Fillip looked at him; he
felt the eyes and looked over, too. “I didn’t think you’d care.”
“You were probably
right,” Krakus said, bowing his head under the shame of it.
“Thanks and praise to the
Queen of Heaven, from Whom all goodness shines, and Who makes us holier than
yesterday,” Fillip recited. He turned from under Krakus’s hand and headed for
the gate to Section Three: Commissars. “I think it’s almost time for Vespers.”
Krakus put his all into
the service that evening. Things were going to get better here. He’d fight for
that, and he swore it to Her over and over in his heart. When Lech pronounced
the benediction, he went straight to the stockade in Section Four. The square
stone building hulked in the darkness, and mist swirled around the single torch
that burned to show its position, collecting on Krakus’s white armor and in his
hair.
His sabatons clacked on
the boardwalk leading up to the front door. When he opened it, the light in the
anteroom hit him in the face. “I’m here for Droshky,” he said, when the soldier
manning the desk had finished saluting.
“Droshky?” The soldier’s
broad face scrunched in confusion. “Father, why would Doctor Droshky be here?”
“Are you serious?” he
blurted.
“I’m sorry, Father. He
wasn’t here when we did shift change at sundown. I didn’t know he was meant to
be here.”
Krakus rubbed at his
tonsure with a gauntleted hand. “Let me onto the block.”
“Yes, Father Krakus,
right away.” The soldier rose, pulling a jingling mass of keys on a chain out
from his belt, and came around the desk. Krakus followed him to the plain door
that led to the block of four cells, and stepped inside ahead of him.
The place was swallowed
in night, until the soldier followed him in with a candle. The flame danced
over three empty cells, over the form of another soldier with a torn uniform
and dark blood on his stubbly face, curled in the straw. Krakus approached the
barred door.
“That’s Nosek. He was
drunk,” the soldier said helpfully.
And Krakus had thought
“seeing red” was just an expression. He shut his eyes, vibrating inside his
prison of enameled steel.
“Father Krakus?”
He whirled and stalked
out of the block, on, down the wooden walkway into the dark. When he reached
his apartments, he doffed his armor and hung it up with shaking hands. He could
hardly see anything at all now, let alone red. He sank to his knees and laid
his forehead against the door of the wardrobe, pleading wordlessly for grace.
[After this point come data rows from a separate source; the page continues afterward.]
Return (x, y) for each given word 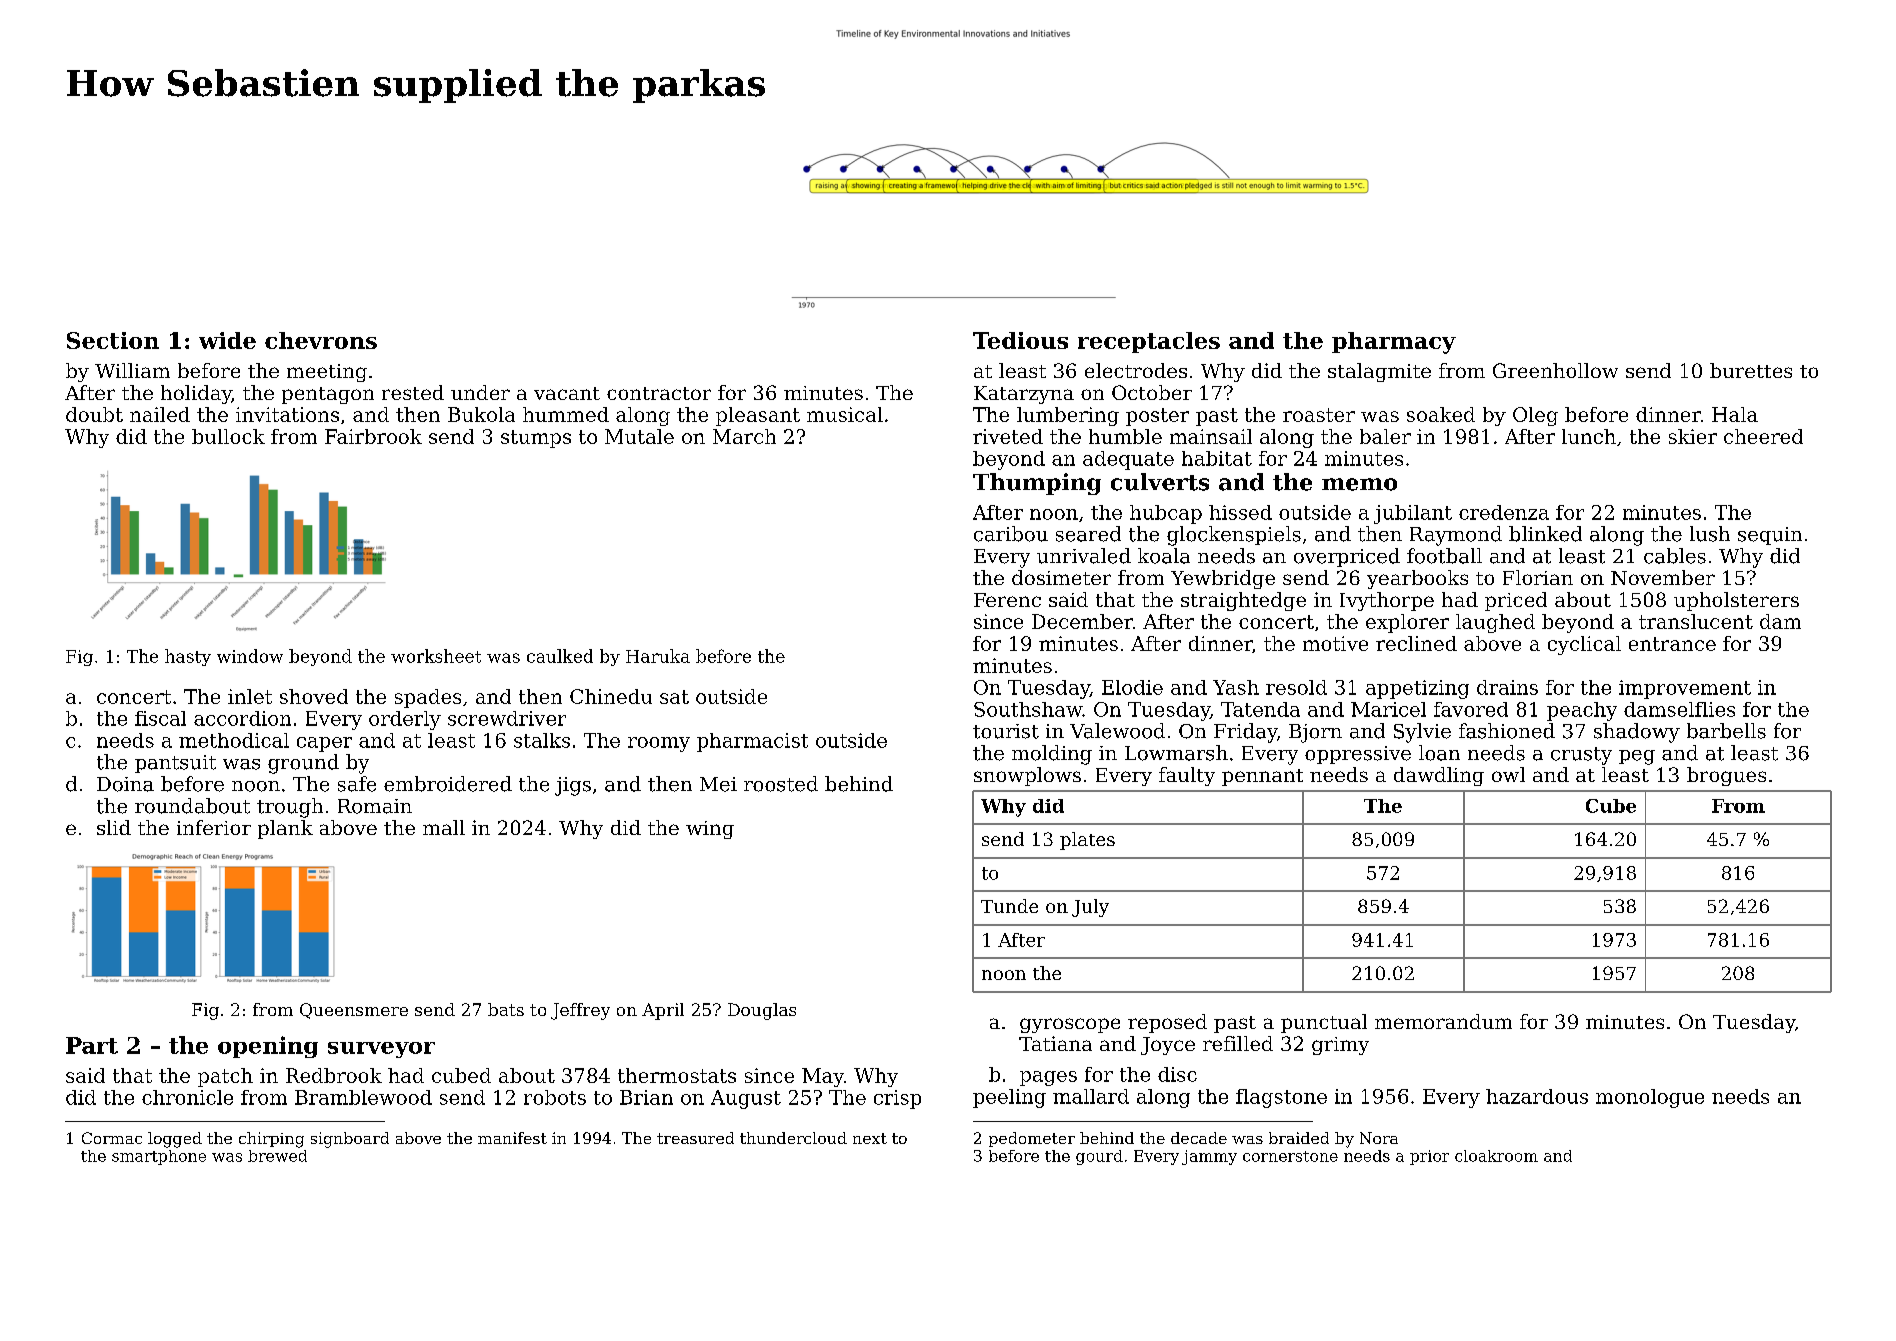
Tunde (1009, 906)
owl (1508, 774)
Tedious (1020, 340)
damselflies (1679, 709)
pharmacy (1394, 343)
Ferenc (1007, 600)
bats (506, 1009)
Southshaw (1028, 709)
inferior (214, 827)
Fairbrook (373, 436)
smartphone (159, 1157)
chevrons (321, 340)
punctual (1324, 1023)
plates (1087, 841)
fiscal (160, 718)
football (1444, 556)
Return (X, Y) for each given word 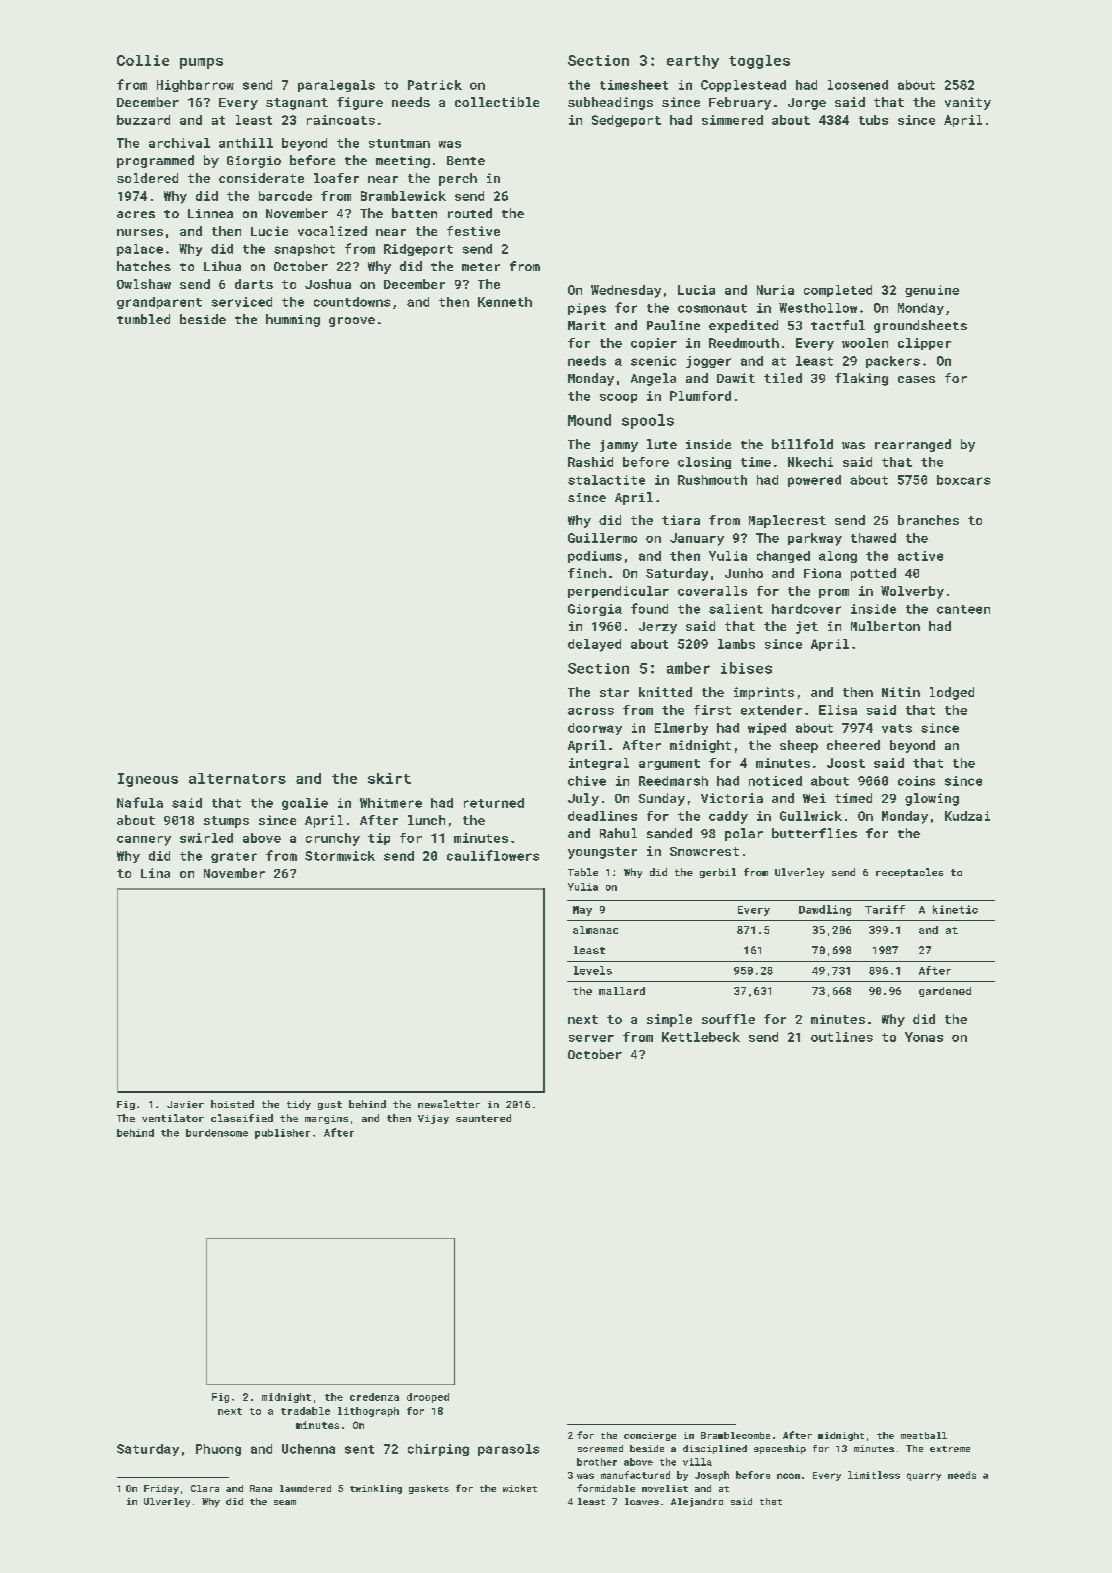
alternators (237, 778)
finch (587, 573)
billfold (802, 444)
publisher (282, 1134)
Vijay (433, 1119)
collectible (497, 102)
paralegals (336, 86)
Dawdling (825, 910)
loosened (858, 85)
His knees protested when he rose again, and he tottered to the office, gaining
flexibility and strength as he went, until he strode in straight and tall.
Lech didn’t even look up
from his end of the desk. Krakus grabbed the back of his hard wooden armchair
and jerked it around to the side. Lech’s quill scudded down his parchment,
leaving a long, black slash at the end of whatever he’d been writing.
“What can I do for you,
Krakus?” he said, seemingly even, though his face looked sour. Always looked
sour.
Krakus bent, hands on the
arms of the chair, leaning into Lech’s space so far that the back of his head
struck wood, so far that he had to tilt his head up to hold the stare. “It’s
not enough that I’ve forsworn my vows a thousand times over?” Krakus asked, in
a flinty voice, nose to nose. “Now you have to make me forswear again?”
“I don’t know what you’re
talking about.” But Lech’s larynx bobbed.
“Don’t
bullshit
me, Lech. And don’t dare to stand between me and my duty again. Are we clear?”
“I don’t—”
“Are we
clear?
”
Lech curled his lip.
Without thinking, Krakus
slapped him hard across the face. He stepped back to suck air through his
teeth, hands in fists.
Control,
he thought.
Control yourself.
“Don’t do it again,” he said, in the most reasonable tone he could muster.
Before Lech could respond, he left. His urge was to run out of the building and
turn the world upside down to shake Droshky out of his hole, but his reason
told him the doctor was long gone. He went to his bedroom to think.